RECORDS SHOWN:
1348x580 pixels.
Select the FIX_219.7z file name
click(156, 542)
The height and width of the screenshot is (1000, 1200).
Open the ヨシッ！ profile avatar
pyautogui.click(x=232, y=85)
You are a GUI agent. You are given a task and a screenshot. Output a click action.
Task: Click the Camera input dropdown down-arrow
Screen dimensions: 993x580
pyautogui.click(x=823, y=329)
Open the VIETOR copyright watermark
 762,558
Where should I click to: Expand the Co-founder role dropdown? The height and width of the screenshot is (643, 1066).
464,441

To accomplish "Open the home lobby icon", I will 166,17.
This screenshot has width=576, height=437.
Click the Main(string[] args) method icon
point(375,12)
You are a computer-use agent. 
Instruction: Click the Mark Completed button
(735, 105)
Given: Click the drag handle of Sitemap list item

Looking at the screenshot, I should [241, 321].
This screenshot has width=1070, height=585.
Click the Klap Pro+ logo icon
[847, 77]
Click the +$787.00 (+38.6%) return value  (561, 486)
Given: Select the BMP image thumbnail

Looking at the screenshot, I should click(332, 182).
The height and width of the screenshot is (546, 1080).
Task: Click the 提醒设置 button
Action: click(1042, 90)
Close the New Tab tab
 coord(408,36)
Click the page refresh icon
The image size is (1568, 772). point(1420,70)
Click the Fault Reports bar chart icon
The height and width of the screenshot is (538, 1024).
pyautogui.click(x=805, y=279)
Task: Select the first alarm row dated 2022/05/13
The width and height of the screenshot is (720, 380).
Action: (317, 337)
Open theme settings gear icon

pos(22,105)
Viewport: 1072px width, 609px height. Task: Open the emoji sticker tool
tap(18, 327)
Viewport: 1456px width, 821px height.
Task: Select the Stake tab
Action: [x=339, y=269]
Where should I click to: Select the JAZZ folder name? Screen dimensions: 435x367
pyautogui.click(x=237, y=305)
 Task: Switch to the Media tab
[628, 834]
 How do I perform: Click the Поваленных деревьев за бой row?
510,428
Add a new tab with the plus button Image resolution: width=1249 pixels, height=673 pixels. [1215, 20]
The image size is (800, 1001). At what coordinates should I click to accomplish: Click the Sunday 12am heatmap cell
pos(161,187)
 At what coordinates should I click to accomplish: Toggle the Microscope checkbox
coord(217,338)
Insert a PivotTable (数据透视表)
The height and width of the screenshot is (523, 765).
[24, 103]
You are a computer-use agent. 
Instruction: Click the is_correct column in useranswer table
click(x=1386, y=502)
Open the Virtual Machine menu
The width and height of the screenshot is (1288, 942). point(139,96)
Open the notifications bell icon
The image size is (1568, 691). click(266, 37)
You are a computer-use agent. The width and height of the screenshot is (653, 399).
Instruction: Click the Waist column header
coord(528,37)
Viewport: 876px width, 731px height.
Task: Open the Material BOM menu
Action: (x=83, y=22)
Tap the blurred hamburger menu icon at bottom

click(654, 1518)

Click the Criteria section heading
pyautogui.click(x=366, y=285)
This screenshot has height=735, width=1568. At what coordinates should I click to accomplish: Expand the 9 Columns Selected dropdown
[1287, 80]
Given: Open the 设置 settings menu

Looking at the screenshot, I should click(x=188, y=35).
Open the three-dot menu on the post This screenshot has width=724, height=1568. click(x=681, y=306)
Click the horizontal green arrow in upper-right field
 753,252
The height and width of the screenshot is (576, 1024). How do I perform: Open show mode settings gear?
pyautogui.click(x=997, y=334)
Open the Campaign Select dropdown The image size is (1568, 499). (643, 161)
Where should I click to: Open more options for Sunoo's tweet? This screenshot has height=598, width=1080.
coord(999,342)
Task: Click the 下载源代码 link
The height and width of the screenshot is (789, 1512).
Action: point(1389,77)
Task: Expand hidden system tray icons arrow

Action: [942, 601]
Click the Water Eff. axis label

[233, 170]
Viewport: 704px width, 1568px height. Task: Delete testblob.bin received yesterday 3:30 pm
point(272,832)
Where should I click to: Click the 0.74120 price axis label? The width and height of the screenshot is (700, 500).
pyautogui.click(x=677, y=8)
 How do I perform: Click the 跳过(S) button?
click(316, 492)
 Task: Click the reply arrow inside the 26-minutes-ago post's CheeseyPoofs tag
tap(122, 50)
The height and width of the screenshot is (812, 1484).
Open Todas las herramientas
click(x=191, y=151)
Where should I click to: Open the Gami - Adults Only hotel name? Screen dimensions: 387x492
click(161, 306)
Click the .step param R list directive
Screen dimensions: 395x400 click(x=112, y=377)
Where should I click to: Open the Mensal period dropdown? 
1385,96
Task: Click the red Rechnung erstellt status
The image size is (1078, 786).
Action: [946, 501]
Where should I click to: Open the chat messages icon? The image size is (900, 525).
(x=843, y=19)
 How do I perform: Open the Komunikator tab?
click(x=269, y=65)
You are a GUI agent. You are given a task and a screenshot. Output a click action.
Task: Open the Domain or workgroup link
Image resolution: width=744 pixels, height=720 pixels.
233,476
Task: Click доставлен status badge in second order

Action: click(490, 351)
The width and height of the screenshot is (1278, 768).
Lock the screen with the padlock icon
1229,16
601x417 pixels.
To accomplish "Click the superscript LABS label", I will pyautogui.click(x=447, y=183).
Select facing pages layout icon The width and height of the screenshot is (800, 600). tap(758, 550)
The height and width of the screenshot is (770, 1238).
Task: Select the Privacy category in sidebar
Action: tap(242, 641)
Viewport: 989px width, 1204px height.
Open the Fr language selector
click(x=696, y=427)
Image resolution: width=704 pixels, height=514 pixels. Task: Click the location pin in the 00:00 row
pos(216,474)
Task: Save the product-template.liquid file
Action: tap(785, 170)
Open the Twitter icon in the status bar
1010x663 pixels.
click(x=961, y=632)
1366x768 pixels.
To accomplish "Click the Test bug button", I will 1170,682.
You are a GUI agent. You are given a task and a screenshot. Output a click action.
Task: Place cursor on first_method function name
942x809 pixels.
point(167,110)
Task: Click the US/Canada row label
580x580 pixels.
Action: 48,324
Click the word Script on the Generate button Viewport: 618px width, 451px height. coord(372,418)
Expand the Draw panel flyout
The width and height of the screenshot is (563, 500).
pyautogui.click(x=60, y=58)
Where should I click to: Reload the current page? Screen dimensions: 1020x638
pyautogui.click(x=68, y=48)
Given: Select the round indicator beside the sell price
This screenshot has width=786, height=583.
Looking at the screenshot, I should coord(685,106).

ASSIGNMENT:
Starting at the line above that contains "This screenshot has height=735, width=1568.", repeat each line exactly up to and including the line that contains "Open the three-dot", and stop there.

EXERCISE ANSWER:
This screenshot has height=735, width=1568. At what coordinates should I click to accomplish: Expand the 9 Columns Selected dropdown
[1287, 80]
Given: Open the 设置 settings menu

Looking at the screenshot, I should click(x=188, y=35).
Open the three-dot menu on the post This screenshot has width=724, height=1568. click(x=681, y=306)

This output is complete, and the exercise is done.